- Supreme Court of the United States

Argued April 17, 2019 Decided June 24, 2019
- Full case name: United States, Petitioner v. Maurice Lamont Davis and Andre Levon Glover
- Docket no.: 18-431
- Citations: 588 U.S. 445 (more) 139 S. Ct. 2319; 204 L. Ed. 2d 757
- Argument: Oral argument
- Decision: Opinion

Case history
- Prior: Convictions affirmed, United States v. Davis, 677 F. App'x 933 (5th Cir. 2017);; Cert. granted, judgment vacated, Davis v. United States, 138 S. Ct. 1979 (2018);; Convictions affirmed on remand, United States v. Davis, 903 F.3d 483 (5th Cir. 2018);;
- Subsequent: On remand, United States v. Davis, 784 F. App'x 277 (5th Cir. 2019).

Holding
- A statute authorizing enhanced penalties for using a firearm during the commission of a "crime of violence" is unconstitutionally vague.

Court membership
- Chief Justice John Roberts Associate Justices Clarence Thomas · Ruth Bader Ginsburg Stephen Breyer · Samuel Alito Sonia Sotomayor · Elena Kagan Neil Gorsuch · Brett Kavanaugh

Case opinions
- Majority: Gorsuch, joined by Ginsburg, Breyer, Sotomayor, Kagan
- Dissent: Kavanaugh, joined by Thomas, Alito; Roberts (all but Part II–C)

Laws applied
- 18 U.S.C. § 924(c)(3)(B)

= United States v. Davis (2019) =

United States v. Davis, 588 U.S. 445 (2019), is a United States Supreme Court decision in which the court held that a statute authorizing enhanced penalties for using a firearm during the commission of a "crime of violence" is unconstitutionally vague.

==Background==
On November 19, 2015, a jury found defendant Maurice Lamont Davis guilty on six counts, including the illegal use or carrying of a firearm in relation to a crime of violence (a “Hobbs Act robbery”) and the illegal use or carrying of a firearm to aid and abet conspiracy to commit a crime of violence. Also on November 19, 2015, a jury found defendant Andre Levon Glover guilty on seven counts, including the two counts described above.

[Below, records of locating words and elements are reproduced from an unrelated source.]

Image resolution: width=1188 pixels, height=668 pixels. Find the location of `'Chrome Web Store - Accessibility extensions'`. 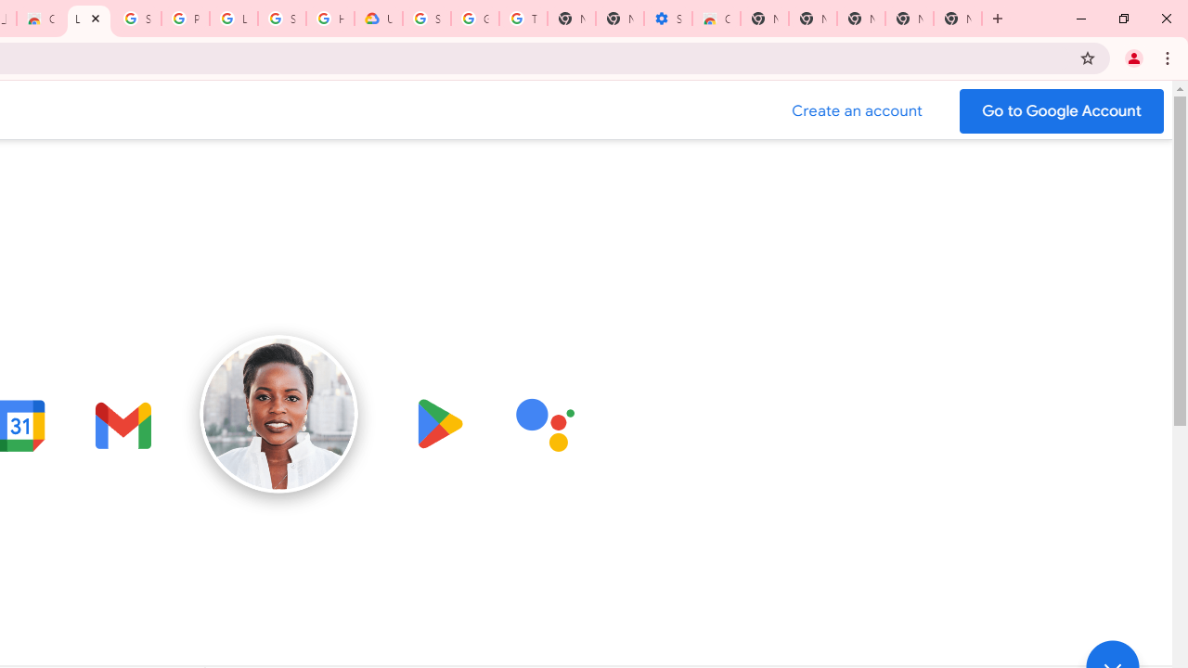

'Chrome Web Store - Accessibility extensions' is located at coordinates (715, 19). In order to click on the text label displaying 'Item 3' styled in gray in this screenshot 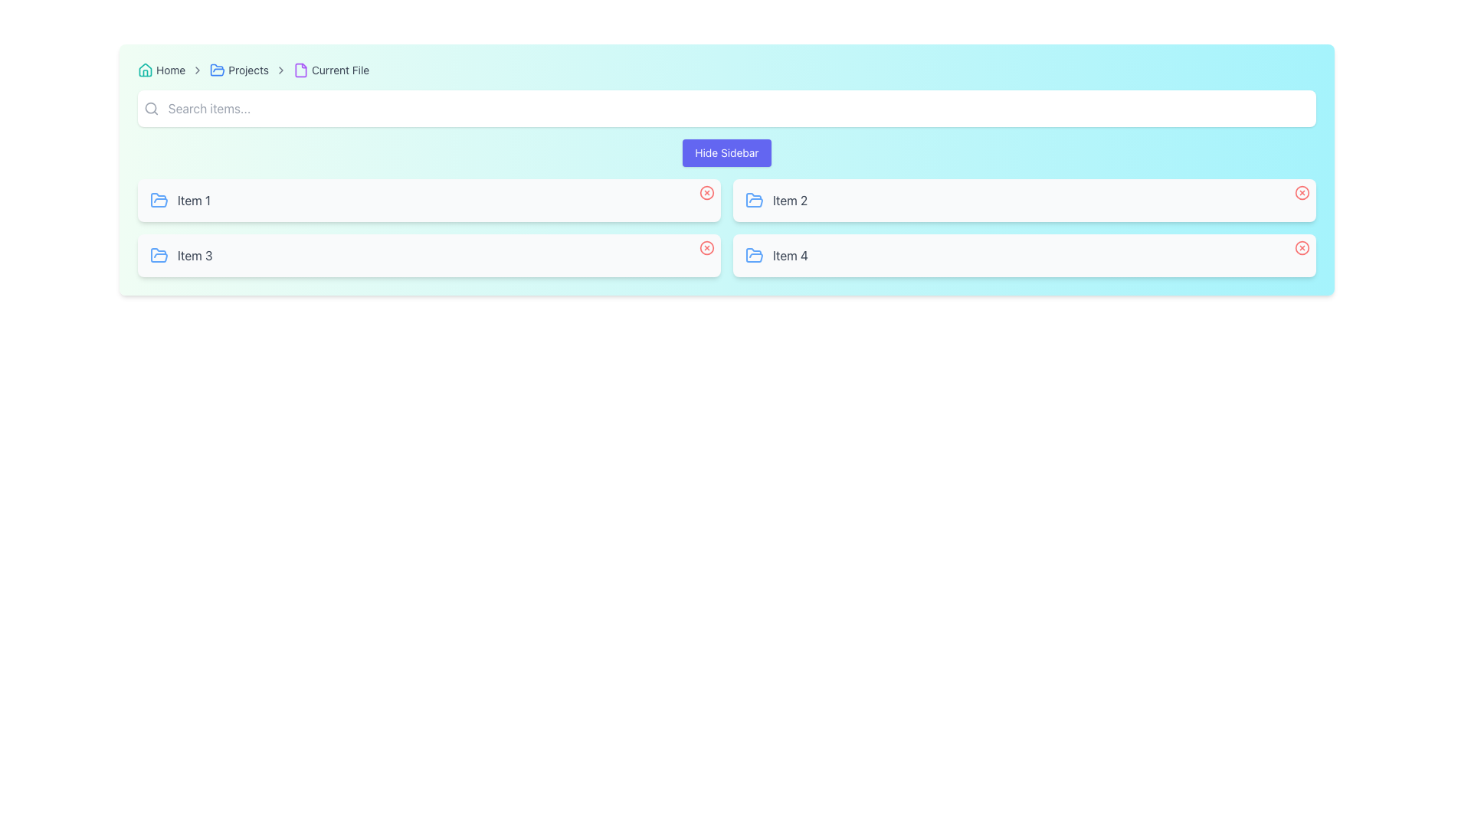, I will do `click(194, 255)`.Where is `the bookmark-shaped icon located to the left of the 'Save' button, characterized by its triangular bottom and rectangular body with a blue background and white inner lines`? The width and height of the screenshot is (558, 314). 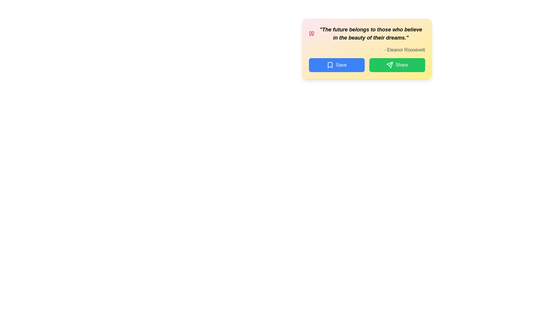
the bookmark-shaped icon located to the left of the 'Save' button, characterized by its triangular bottom and rectangular body with a blue background and white inner lines is located at coordinates (330, 65).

On appeal, the United States Court of Appeals for the Fifth Circuit issued an opinion on January 31, 2017, denying both defendants’ challenges and affirming the district court’s judgment below. The defendants petitioned the US Supreme Court for certiorari, and following the Court’s decision in Sessions v. Dimaya, the Court remanded their case back to the Fifth Circuit for further consideration in light of that decision. After requesting supplemental briefing from the parties on the effect of Dimaya, the Fifth Circuit affirmed in part and vacated in part.

==Judgment==

Affirmed in part, vacated in part, and remanded, 5–4, in an opinion by Justice Gorsuch on June 24, 2019. Justice Kavanaugh filed a dissenting opinion, in which Justices Thomas and Alito joined, and in which Chief Justice Roberts joined as to all but Part II–C.

===Legal principles===

18 U.S.C. § 924(c) contains both an “elements clause” and a “residual clause.” The elements clause defines an offense as a crime of violence if it “has as an element the use, attempted use, or threatened use of physical force against the person or property of another,” and the residual clause defines an offense as a crime of violence if it, “by its nature, involves a substantial risk that physical force against the person or property of another may be used in the course of committing the offense.” In Dimaya, the Court addressed (and invalidated) a residual clause identical to the residual clause in § 924(c) but did not address the elements clause. Thus, the Fifth Circuit held the residual clause in 924(c) unconstitutionally vague under Dimaya but did not invalidate the elements clause in that section. As a result of this holding, the Fifth Circuit affirmed its prior judgment as to the Hobbs Act robbery count but vacated as to the aiding and abetting conspiracy count, because the former relies on the elements clause while the latter relies on the residual clause.